Thank you for your honesty. I really do appreciate it. I needed to hear it today. I am definitely not willing to move my kids before they are out of school or move anyone in for a long time. I know I'm over thinking this. It's very hard to keep a level head when you have feelings for someone.


----------



## Freak On a Leash (Feb 19, 2010)

happysnappy said:


> Thank you for your honesty. I really do appreciate it. I needed to hear it today..


Your kids need you to hear it.  I appreciate you having an open mind. When you signed up for parenthood, it was for the duration. Your kids are the unfortunate victims of your failed marriage. I'm sure you did give it your best to keep it together but your other half failed you and those kids so now it's on you.

I know where you are at. It's a bitter pill to swallow but if you put them at the #1 spot you will reap the benefits in raising them right. You will sleep better at night and feel a satisfaction that NO relationship with a man can give you. 

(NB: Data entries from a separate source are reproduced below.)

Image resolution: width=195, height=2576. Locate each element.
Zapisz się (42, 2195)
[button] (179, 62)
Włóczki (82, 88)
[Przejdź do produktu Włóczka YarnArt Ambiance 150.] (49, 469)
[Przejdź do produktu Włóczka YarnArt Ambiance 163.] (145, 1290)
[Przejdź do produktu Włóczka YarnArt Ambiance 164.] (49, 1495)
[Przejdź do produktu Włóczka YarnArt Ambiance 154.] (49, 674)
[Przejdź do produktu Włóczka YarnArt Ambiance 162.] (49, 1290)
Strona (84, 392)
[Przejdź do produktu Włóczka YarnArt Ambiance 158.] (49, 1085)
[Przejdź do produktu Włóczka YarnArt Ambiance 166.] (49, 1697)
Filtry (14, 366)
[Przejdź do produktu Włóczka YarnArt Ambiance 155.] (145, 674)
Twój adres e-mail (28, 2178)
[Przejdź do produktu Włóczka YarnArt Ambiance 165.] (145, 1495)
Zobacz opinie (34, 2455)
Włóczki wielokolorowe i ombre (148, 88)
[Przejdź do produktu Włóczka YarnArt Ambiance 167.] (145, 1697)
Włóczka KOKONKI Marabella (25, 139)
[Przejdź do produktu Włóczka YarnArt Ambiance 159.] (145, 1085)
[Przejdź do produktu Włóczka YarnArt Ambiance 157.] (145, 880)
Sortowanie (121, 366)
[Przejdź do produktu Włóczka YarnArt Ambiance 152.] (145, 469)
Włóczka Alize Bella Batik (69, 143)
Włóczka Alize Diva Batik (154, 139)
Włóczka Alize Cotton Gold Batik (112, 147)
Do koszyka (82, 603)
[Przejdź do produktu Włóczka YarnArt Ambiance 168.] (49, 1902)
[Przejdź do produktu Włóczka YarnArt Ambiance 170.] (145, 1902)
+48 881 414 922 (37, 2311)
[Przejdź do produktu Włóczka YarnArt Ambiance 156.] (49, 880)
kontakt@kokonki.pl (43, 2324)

And if you mess up with your kids then no relationship with a man can repair that or make up for your failure as a parent to your kids. Don't needlessly complicate your life or theirs. Your plate is full enough. Concentrate on what you have and be proactive on this one. 

Call the shots and cut this guy loose if it gets too overwhelming for you emotionally. It's time to stop the codependence and focus on the independence. You and your kids will both be better off. Trust me on this. 

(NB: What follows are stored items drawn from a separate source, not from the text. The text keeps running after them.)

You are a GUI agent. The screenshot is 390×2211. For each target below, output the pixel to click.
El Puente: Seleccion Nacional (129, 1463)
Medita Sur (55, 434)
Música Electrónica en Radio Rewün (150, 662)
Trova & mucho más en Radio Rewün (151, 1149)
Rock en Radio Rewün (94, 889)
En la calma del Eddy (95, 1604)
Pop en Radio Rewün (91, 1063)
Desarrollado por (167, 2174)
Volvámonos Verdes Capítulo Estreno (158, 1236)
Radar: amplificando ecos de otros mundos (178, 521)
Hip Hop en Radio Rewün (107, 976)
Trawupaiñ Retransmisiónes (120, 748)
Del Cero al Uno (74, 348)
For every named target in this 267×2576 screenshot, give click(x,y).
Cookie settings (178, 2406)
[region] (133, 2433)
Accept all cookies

Life doesn't end in your late 40s. It just gets better when you've realized you've done an awesome job as a parent. And you'll never be truly alone because you have your kids. They are your legacy and your hope and pride as well as your future.


----------



## angelpixie (Mar 2, 2012)

happysnappy said:


> Thank you for your honesty. I really do appreciate it. I needed to hear it today. I am definitely not willing to move my kids before they are out of school or move anyone in for a long time. I know I'm over thinking this. It's very hard to keep a level head when you have feelings for someone.


And when you've had a crappy marriage, and you're raising 4 kids yourself. Easy to understand. But I have to agree with FOAL. You don't have to neglect yourself as a woman, but your kids should come first at this stage. 

To go back to your OP, I don't think you're being too cautious because of past relationships, I think you're wanting security in a relationship, knowing it's going to be OK or that this is the 'right' guy, too soon. 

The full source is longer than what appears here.